Trusts and Foundations are used for very similar purposes and there are various aspects of these structures which are alike. However, there are crucial differences between the two and each is very unique in its own right.
In brief, a Trust may be defined as a legal arrangement whereby a person transfers ownership and control of assets to a Trustee to hold and manage on behalf of Beneficiaries or for a specific purpose. A Foundation may be described as a self-governing legal entity which is managed by a Foundation Council which is set up by a Founder following the registration of the Foundation for the benefit of Beneficiaries or for a specified purpose.
Both are regularly used for the efficient holding of wealth, asset protection and succession planning purposes.
Liability Of The Trustee / Council
In a Foundation, it is the Council who has powers to manage the assets. Comparably, in a Trust, the Trustees manage the assets in accordance with the terms of the Trust.
Trusts are private arrangements and the Beneficiaries are only known internally. Likewise anonymity is provided by a Foundation. Although the statutes of a Foundation are registered, the regulations detailing the Beneficiaries are only known internally.
A Foundation is a separate legal entity which may hold assets, whereas a Trust is not a separate legal entity and the Trustees must therefore hold the assets vested in same.
Reservations Of Rights & Powers
In a Trust, it is unlikely that the Settlor will reserve rights and powers. However, in a Foundation, it is more usual for the Founder to reserve certain rights and powers.

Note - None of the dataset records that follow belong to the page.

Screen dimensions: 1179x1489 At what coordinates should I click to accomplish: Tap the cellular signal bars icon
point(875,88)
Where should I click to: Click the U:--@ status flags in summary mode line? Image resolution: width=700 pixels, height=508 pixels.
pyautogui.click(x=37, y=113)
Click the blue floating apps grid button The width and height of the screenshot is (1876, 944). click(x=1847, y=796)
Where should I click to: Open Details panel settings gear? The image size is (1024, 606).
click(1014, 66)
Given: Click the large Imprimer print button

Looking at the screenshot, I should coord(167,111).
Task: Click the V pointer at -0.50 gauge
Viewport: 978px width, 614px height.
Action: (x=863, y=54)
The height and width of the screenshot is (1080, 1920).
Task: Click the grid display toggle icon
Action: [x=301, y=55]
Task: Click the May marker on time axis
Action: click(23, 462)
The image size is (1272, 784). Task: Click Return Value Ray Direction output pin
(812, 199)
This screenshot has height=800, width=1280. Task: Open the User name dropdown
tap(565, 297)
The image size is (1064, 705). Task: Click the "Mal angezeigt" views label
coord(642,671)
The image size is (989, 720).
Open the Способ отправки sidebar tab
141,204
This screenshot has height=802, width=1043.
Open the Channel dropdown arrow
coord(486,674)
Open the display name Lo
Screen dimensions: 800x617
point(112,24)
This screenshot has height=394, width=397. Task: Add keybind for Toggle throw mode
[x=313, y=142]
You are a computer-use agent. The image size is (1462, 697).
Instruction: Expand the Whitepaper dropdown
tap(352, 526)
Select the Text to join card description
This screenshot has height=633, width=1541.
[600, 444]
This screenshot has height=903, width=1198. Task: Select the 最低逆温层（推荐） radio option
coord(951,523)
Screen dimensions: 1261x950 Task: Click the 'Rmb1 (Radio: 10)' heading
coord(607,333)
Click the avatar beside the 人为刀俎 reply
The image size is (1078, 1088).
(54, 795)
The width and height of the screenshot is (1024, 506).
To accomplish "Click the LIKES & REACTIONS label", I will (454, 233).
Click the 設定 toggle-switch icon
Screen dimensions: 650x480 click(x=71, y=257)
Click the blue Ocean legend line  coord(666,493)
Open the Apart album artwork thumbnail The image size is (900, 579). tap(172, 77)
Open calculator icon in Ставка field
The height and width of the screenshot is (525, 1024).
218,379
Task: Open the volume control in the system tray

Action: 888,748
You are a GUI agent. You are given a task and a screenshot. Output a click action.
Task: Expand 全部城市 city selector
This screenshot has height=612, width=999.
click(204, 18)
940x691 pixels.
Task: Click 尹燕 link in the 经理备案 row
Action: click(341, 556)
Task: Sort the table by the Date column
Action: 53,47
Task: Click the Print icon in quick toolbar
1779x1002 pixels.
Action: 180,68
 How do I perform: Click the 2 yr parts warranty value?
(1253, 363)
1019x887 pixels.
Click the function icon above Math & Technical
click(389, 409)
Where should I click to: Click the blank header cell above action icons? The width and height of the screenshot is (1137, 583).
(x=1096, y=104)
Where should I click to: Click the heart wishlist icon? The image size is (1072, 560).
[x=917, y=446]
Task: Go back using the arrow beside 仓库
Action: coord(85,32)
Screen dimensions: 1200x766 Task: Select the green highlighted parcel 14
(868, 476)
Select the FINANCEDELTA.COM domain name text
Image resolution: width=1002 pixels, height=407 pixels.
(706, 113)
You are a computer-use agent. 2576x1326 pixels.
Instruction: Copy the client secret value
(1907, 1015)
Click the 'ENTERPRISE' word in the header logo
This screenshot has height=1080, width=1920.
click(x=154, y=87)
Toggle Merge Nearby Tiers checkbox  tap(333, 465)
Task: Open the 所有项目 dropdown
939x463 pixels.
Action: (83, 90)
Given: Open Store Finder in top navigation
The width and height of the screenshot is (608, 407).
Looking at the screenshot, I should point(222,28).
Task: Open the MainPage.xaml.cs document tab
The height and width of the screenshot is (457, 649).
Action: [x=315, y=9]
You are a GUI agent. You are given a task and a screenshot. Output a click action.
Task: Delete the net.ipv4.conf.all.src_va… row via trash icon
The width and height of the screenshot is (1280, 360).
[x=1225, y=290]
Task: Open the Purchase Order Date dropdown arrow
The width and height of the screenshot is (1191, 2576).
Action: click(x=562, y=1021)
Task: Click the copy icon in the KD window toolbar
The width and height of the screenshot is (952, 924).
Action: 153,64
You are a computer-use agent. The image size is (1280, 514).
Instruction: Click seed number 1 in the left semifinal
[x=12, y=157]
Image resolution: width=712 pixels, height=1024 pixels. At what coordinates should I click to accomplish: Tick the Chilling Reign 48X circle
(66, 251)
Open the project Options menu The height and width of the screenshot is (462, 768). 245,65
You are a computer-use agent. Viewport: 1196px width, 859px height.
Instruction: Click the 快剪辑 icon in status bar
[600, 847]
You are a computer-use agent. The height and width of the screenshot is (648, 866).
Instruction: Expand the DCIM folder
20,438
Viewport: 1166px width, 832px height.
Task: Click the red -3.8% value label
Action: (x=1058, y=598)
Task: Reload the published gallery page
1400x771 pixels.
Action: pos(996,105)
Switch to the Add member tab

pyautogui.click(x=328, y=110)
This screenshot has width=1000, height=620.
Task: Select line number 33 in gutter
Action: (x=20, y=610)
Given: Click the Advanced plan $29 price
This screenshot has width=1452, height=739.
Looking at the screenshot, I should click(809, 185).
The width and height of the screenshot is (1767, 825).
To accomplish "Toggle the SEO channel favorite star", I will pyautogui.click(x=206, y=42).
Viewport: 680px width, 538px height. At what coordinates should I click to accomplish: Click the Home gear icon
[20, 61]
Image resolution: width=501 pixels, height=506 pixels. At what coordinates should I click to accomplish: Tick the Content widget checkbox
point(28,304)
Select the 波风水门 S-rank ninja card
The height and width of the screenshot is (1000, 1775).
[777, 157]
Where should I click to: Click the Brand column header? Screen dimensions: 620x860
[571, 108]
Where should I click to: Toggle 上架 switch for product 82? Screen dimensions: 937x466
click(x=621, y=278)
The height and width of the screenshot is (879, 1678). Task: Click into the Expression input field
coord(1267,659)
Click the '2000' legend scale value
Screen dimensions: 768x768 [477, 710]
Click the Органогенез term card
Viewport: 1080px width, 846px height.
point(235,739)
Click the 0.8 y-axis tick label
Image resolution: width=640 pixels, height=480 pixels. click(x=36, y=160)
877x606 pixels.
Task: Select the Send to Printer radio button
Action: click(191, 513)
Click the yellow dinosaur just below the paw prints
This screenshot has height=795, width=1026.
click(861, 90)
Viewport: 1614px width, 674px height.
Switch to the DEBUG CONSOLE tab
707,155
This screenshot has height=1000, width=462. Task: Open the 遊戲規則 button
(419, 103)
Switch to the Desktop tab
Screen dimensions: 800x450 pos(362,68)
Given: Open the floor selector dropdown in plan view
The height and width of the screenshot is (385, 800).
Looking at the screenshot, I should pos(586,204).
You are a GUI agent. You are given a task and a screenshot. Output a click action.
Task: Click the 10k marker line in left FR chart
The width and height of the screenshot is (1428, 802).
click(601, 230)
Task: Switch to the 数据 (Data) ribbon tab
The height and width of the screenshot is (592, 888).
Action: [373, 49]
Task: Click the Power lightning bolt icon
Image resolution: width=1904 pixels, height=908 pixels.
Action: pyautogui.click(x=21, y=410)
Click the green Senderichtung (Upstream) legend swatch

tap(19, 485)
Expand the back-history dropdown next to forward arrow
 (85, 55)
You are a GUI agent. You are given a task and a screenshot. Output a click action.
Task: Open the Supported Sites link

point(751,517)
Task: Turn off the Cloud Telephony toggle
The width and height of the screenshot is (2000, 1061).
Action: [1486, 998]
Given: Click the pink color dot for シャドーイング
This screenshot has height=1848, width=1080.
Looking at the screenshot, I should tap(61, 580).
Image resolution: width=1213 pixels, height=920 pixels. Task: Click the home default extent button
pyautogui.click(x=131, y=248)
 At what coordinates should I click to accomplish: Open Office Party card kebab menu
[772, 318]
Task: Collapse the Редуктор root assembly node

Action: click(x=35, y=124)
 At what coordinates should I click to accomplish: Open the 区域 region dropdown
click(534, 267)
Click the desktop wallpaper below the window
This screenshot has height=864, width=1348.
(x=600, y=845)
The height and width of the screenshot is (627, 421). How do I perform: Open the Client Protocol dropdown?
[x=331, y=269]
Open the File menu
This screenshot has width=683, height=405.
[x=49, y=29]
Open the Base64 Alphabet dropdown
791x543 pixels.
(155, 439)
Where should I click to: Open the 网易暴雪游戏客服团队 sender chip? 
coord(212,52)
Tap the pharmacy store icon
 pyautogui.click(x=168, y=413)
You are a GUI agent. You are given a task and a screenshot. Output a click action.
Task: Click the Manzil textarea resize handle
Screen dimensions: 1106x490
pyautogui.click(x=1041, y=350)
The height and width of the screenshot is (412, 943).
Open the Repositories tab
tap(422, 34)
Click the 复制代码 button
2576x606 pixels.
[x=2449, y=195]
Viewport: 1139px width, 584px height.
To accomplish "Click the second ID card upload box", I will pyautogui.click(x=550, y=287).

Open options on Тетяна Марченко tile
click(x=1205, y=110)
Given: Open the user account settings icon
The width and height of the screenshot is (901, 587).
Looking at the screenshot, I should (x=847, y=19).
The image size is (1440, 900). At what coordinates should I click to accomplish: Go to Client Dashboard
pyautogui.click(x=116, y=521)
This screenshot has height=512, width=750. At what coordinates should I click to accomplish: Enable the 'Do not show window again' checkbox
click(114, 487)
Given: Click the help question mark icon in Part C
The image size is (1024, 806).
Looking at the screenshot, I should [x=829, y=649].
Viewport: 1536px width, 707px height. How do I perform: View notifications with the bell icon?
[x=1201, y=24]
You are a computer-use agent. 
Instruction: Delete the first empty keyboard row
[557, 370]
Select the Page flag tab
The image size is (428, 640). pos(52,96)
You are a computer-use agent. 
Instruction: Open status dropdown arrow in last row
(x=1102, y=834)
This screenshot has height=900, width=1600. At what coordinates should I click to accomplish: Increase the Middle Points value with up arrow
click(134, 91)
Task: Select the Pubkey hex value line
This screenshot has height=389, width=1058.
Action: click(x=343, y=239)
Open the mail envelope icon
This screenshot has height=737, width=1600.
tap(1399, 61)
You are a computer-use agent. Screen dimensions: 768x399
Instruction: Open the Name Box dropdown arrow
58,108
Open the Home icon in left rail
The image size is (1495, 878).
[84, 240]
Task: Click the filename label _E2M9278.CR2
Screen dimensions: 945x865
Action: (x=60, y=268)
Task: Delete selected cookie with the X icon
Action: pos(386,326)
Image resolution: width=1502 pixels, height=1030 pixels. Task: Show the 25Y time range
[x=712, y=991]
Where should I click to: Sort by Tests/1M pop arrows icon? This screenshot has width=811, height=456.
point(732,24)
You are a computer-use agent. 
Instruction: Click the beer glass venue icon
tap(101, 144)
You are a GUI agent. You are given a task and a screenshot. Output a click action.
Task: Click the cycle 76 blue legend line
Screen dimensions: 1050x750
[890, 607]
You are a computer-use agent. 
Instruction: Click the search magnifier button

In particular jurisdictions a Protector is required to be appointed to a Foundation. However, trust law does not require that a Protector must be appointed.
The governing law of a Foundation is the state of registration, whereas the governing law of a Trust is chosen by the Settlor in the Trust instrument.
Testamentary Trust / Foundations
A Foundation may be created to take effect after the Founder’s death and so the formalities of a will are not required. However, a Trust which intends to take effect after the Settlor’s death must conform to the formalities of a will.
Both a Trust and a Foundation can present several opportunities, benefits and advantages for individuals and firms. Although they are similar and can be used for similar purposes, the differences between the two are important and should be considered when planning a structure to manage assets.